PhishTank is operated by OpenDNS, a free service that makes your Internet safer, faster, and smarter. Get started today!

XML data file of online, valid phishes from PhishTank

posted by John Roberts on October 17th, 2006 in API, Data, PhishTank, XML

The best judgment of the PhishTank community is represented by the ever-changing list of suspected phishes that are both online and valid, meaning “verified as a phish” by the members of PhishTank. You can page through this list on the site, in reverse chronological order (by submission time). The PhishTank API is more powerful and more granular; it does not offer a way to get a bulk list.

However, the PhishTank data also is effective when distributed and available for use in local applications, whether local is your personal router, the gateway of your ISP, a corporate firewall or elsewhere. Now the data is available as a regularly updated XML data file.

Basic file details

  • Format: XML
  • Update frequency: Hourly.
    I encourage you to fetch it no more often than once an hour.
  • File size: Varies. Edited: April 11, 2007: Can be as large as 10MB, so it may not open easily in a browser. Right now, with 1125 verified, online phishes, the file is a bit over 600Kb.

File location

http://data.phishtank.com/data/online-valid/

Considerations

Phish sites go up and down at various times. Usually, a single phish URL doesn’t stay online for very long, so it’s important to consider not only the timestamp of the data file, but the time elapsed since both the submission of the phish to PhishTank and its verification by the PhishTank community. There are exceptions, but if a phish URL is more than a week or two old, then the host where it’s living is not paying attention. Over time, PhishTank will start to provide more data about the hosts, so you can see which hosts tend to allow this kind of activity to continue.

The file has an ETag header and a Last-Modified header. Please respect these when fetching the file. We may support gzip in the future, to further reduce bandwidth for all parties.

Field definitions

To help you use the data in this file, I’ve described each of the fields below.

meta is the wrapper for information about the file itself.

generated_at is the time the file was last generated as an ISO 8601 date string. The ISO standard incorporates the timezone; PhishTank uses UTC.
Sample value: 2006-10-17T00:17:02+00:00

total_entries is the count of how many valid phish URLs are in the file at that time. This will always be a positive integer.
Sample value: 1125

entries is the overall container for all the individual phish records as a collection.

entry is the container for data about each individual phish.

url is the phish URL. The value (a URL) is presented as CDATA because phishers are not polite folks, and occasionally use non-valid characters in their URLs. Some browsers are more forgiving about the standards, and interpret (or ignore) the non-valid characters, so the URL is a phish, even though it might fail in other browsers.
Sample value: <![CDATA[http://www.firstgenericbank.account-updateinfo.com]]>
Note: This URL is an example only. The domain is owned by OpenDNS, operators of PhishTank, for demonstration purposes.

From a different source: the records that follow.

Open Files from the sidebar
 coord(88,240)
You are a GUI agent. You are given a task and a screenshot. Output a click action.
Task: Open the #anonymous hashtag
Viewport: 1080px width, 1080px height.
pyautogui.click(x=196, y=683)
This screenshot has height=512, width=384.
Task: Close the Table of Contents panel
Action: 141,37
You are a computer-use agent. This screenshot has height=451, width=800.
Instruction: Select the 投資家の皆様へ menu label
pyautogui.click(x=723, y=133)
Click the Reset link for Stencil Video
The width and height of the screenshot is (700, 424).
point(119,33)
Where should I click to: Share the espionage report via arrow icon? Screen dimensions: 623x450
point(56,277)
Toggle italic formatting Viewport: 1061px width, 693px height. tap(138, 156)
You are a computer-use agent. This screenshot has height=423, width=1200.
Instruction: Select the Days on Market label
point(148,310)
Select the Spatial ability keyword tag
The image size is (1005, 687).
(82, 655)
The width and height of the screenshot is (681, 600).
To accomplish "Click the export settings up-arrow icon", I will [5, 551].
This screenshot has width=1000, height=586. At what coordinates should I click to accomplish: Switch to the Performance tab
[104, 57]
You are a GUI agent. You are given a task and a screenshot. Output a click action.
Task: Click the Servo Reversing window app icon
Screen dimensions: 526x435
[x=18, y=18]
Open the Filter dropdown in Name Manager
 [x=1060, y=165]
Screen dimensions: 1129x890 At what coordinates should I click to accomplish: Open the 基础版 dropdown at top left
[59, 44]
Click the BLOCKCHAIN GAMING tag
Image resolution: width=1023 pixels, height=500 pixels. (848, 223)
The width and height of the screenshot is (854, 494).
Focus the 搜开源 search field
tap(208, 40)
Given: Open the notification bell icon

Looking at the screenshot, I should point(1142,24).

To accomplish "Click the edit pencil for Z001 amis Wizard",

phish_id is the PhishTank ID for the phish URL. All data in PhishTank is tied to this ID. You may or may not need this piece of information, but it’s useful for us. This will always be a positive integer.
Sample value: 19845

phish_detail_url is the PhishTank detail page for the phish URL, where you can view data about the phish, including a screenshot and the community votes. More data will be added to this page over time.
Sample value: <![CDATA[http://www.phishtank.com/phish_detail.php?phish_id=19845]]>

submission is a container for submission_time currently, and may contain additional fields in the future.

submission_time is the time the phish was submitted to PhishTank, in UTC. Same timestamp format as generated_at.
Sample value: 2006-10-17T19:21:30+00:00

verification is a container for information about a phish URL’s verification, including verified and verification_time currently. This container may have additional fields in the future.

verified indicates whether or not a suspected phish has been judged by the PhishTank community. In this data file, of all online, valid phishes, the value will always be yes.
Sample value: yes

verification_time is the time the phish was judged by the PhishTank community, in UTC. In this file, it’s the time the phish was verified as a phish. Same timestamp format as generated_at. It may be interesting to compare verification_time and submission_time.
Sample value: 2006-10-17T23:06:28+00:00

status is the container for online, currently. This container may have additional fields in the future.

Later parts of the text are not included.